### Work to complete
Identify and pull out each line of the entries in which "computer" occurs.

**** Source material ****

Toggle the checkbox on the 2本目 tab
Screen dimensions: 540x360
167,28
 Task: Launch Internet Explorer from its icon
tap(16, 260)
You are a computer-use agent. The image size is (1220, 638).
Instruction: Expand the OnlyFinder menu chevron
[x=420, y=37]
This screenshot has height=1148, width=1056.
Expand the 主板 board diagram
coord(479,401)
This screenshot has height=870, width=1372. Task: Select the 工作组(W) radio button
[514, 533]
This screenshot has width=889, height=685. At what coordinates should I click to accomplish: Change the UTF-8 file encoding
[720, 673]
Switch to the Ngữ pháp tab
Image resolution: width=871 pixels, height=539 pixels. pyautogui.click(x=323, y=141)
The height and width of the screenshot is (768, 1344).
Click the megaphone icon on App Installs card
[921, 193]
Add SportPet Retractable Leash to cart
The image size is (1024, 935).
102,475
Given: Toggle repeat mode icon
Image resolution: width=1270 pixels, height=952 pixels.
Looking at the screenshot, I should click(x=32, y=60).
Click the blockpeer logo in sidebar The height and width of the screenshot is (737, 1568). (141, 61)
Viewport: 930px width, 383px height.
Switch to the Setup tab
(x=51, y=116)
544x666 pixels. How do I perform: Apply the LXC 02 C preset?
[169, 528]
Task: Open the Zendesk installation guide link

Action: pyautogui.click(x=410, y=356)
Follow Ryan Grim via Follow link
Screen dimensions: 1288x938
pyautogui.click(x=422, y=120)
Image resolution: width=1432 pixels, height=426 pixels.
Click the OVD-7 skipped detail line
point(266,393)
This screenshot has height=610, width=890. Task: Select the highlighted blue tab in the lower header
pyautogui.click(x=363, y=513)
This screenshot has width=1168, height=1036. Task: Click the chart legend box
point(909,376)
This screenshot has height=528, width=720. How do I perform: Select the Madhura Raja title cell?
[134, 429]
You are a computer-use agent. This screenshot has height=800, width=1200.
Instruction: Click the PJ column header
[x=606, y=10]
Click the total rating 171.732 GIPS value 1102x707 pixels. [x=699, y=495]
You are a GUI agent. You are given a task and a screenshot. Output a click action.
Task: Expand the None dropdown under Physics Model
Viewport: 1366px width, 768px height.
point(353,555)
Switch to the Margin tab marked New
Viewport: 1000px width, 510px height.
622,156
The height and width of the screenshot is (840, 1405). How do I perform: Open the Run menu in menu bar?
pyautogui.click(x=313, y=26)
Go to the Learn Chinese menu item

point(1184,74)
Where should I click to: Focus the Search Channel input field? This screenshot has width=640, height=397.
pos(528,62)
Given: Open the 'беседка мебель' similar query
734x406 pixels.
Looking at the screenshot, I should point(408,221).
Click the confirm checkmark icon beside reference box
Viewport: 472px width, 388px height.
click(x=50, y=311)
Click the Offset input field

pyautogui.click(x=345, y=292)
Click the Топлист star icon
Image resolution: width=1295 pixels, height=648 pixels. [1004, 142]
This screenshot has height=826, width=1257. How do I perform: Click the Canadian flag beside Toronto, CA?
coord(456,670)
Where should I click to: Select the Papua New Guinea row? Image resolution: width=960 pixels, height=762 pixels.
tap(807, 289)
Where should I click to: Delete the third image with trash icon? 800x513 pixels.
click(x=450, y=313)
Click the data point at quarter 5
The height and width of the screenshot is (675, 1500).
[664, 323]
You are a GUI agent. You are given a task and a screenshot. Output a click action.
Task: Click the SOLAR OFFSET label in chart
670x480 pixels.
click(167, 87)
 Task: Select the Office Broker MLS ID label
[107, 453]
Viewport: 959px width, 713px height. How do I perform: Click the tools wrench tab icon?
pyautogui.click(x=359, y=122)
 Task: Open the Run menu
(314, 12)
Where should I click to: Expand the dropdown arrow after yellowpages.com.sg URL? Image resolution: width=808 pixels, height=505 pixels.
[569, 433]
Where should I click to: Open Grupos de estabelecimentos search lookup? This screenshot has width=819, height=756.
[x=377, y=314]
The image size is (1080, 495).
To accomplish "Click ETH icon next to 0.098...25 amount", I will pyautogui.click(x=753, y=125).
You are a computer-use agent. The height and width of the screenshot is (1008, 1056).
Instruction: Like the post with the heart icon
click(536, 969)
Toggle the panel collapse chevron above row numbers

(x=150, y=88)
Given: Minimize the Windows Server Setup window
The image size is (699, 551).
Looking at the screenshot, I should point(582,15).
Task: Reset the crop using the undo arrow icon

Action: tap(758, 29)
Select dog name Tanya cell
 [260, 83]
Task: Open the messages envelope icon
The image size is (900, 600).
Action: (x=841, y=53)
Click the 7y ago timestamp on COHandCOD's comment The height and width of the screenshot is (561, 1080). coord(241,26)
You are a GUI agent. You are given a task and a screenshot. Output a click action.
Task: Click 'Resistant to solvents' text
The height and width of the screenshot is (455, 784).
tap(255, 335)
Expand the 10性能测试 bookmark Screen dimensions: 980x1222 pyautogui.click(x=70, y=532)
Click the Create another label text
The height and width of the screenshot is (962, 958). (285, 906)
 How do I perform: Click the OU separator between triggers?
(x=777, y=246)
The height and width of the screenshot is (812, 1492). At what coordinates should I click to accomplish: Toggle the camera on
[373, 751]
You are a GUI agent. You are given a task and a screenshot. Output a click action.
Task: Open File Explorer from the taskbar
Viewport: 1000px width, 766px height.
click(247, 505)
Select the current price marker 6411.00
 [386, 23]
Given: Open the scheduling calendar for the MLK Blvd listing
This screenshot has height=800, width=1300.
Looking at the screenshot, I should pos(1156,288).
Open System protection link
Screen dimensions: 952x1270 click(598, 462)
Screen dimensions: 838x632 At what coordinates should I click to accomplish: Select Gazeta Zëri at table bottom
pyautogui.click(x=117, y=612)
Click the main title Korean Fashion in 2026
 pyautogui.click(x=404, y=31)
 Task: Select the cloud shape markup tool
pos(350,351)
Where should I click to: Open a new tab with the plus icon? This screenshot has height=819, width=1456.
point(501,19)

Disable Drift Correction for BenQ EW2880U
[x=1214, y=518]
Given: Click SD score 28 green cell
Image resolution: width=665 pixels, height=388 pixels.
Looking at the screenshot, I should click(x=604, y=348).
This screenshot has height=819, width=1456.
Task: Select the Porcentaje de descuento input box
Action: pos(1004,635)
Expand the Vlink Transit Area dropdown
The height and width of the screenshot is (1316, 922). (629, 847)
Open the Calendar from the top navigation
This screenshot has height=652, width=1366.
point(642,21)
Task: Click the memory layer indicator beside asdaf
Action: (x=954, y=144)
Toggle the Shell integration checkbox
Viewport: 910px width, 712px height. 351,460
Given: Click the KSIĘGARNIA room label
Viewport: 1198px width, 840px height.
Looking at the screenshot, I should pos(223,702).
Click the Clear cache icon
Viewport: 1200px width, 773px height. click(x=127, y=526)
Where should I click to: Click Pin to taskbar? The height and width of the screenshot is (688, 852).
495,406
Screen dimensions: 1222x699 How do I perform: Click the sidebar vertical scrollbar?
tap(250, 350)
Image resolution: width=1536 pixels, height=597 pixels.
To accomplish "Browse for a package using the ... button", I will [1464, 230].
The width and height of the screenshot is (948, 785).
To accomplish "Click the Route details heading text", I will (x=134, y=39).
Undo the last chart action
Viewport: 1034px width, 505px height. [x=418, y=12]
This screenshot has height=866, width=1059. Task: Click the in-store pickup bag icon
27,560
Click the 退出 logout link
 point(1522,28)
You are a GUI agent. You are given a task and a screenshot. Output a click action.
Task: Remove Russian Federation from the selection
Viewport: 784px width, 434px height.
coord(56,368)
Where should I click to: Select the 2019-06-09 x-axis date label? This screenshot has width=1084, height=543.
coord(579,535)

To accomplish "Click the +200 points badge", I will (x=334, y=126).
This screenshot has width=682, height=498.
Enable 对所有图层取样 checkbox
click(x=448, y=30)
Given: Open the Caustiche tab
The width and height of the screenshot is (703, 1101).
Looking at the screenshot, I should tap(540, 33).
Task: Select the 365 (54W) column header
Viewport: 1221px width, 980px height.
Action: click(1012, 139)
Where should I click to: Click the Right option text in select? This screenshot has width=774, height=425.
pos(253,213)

****

### Exercise output
You are a computer-use agent. The image size is (1220, 638).
You are a computer-use agent. This screenshot has height=800, width=1200.
You are a computer-use agent. The height and width of the screenshot is (1008, 1056).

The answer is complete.